Loads could be delivered more rapidly, costs could be lowered and the exhausting experience of some truck drivers who often spend two to three weeks on the road between visits back home might be greatly reduced. This difficult lifestyle often leads them to quit their job as a result.
That turnover problem is sufficiently severe that more long-haul, full-truckload drivers quit every year than there are trucks of that type on the road.
“The perceived quality of life for long-haul truck drivers is poor, and it shouldn’t have to be that way,” said Hector Vergara, an assistant professor in the OSU School of Mechanical, Industrial and Manufacturing Engineering, who is working on this project in collaboration with researchers at the University of Arkansas.
“It will take a transition for companies to see how the approach we are studying can work effectively, but it should help address several of the problems they face,” he said.
In truck transportation, some of the existing approaches include ‘point to point’, in which one driver stays with a full load all the way to its often-distant destination; ‘hub and spoke’ systems in which less-than-full loads are changed at selected points; and ‘relay’ networks in which the drivers change but the load stays on the truck.
None of these systems by themselves are ideal for long-haul transport.
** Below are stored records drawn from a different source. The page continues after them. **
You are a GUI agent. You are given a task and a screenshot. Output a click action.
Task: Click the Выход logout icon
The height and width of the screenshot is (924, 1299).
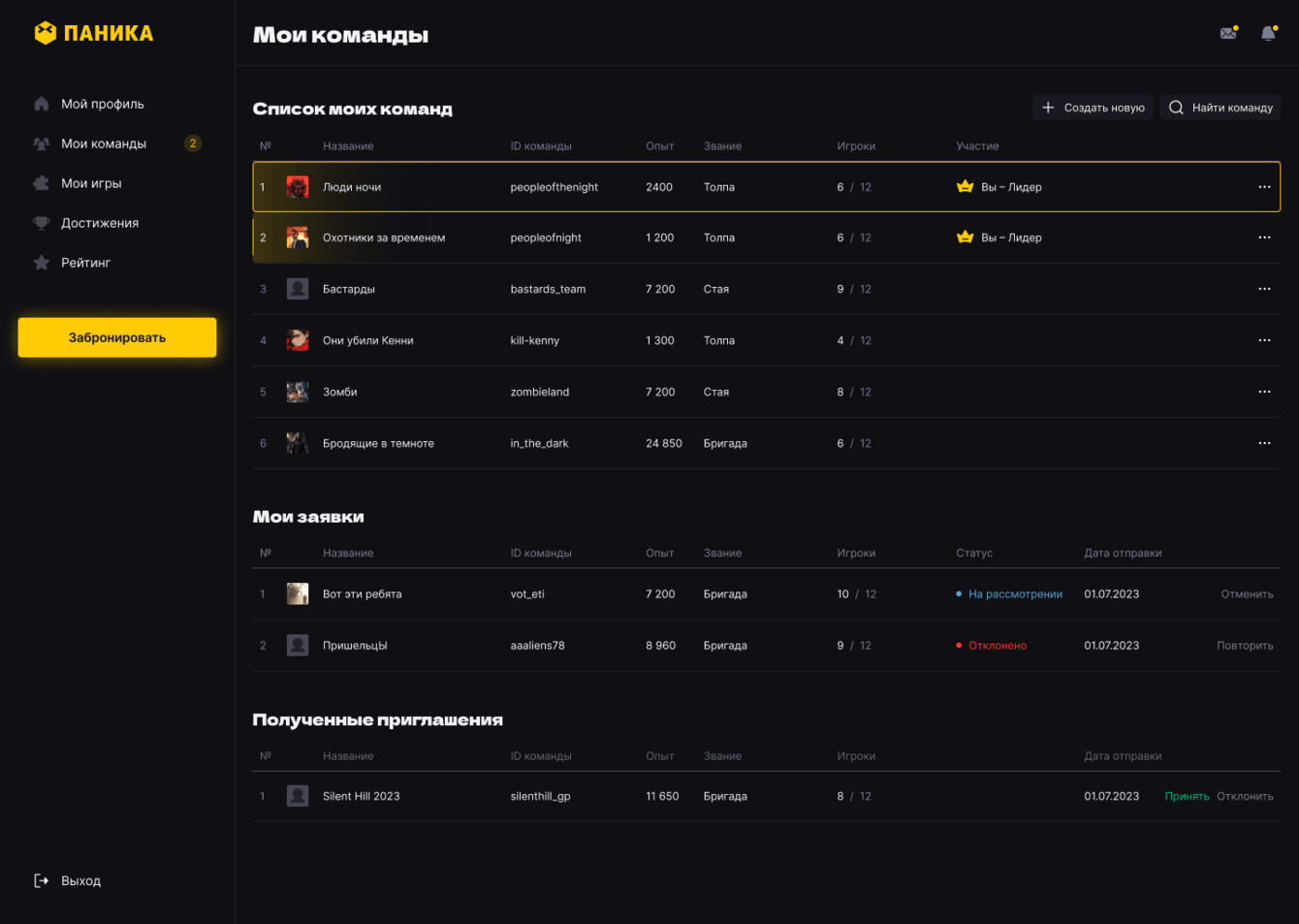[42, 880]
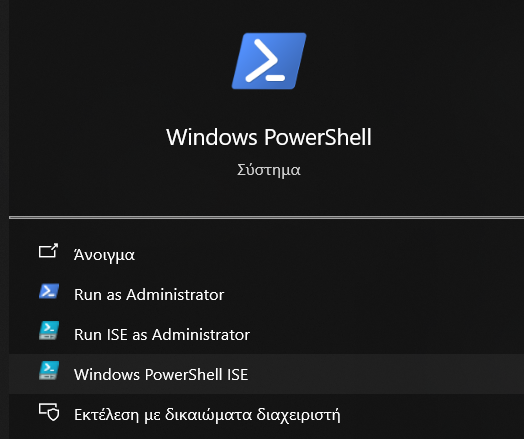Screen dimensions: 524x439
Task: Click the open-window icon beside Άνοιγμα
Action: [48, 251]
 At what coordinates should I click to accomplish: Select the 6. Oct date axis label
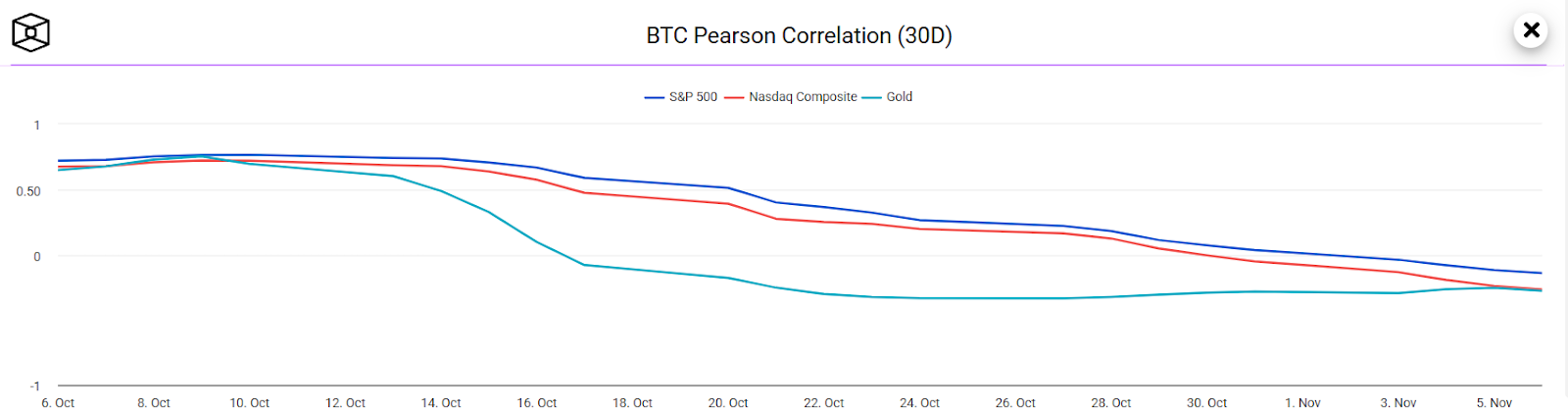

The hub and spoke system is among the most popular with drivers because they get home much more frequently, but it can be costly and inefficient for full-truckload transportation. Relay networks make sense in theory but are difficult to implement.
The new approach under study combines the relay system and the point-to-point system for full-truckload transport. The researchers at OSU developed a new mathematical approach to optimise the design of the dispatching system for the movement of goods and to minimise the impact on drivers. It’s claimed to be one of the first models of its type to create a mixed-fleet dispatching system at a large scale.
“We now know this approach can work,” Vergara said. “Compared to point-to-point, this system should cut the length of trips a driver makes by about two-thirds and get drivers back to their homes much more often. We can also keep loads moving while drivers rest and because of that save significant amounts of money on the number of trucks needed to move a given amount of freight.”
The computer optimisation determines the best way to dispatch loads and tells where to locate relay points and how different loads should be routed through the relay network.
Truck transportation systems will never be perfect, researchers concede, because there are so many variables that can cause unpredictable problems - weather delays, road closures, traffic jams, truck breakdowns and driver illnesses. But the current system, especially for long-haul, point-to-point transport, is already riddled with problems, and significant improvements based on computer optimisation should be possible.
Disillusionment with existing approaches led to a shortage of 125,000 truck drivers in 2011, the researchers noted in the study. The negative economic impacts of this system also reach beyond just the trucking industry, they said.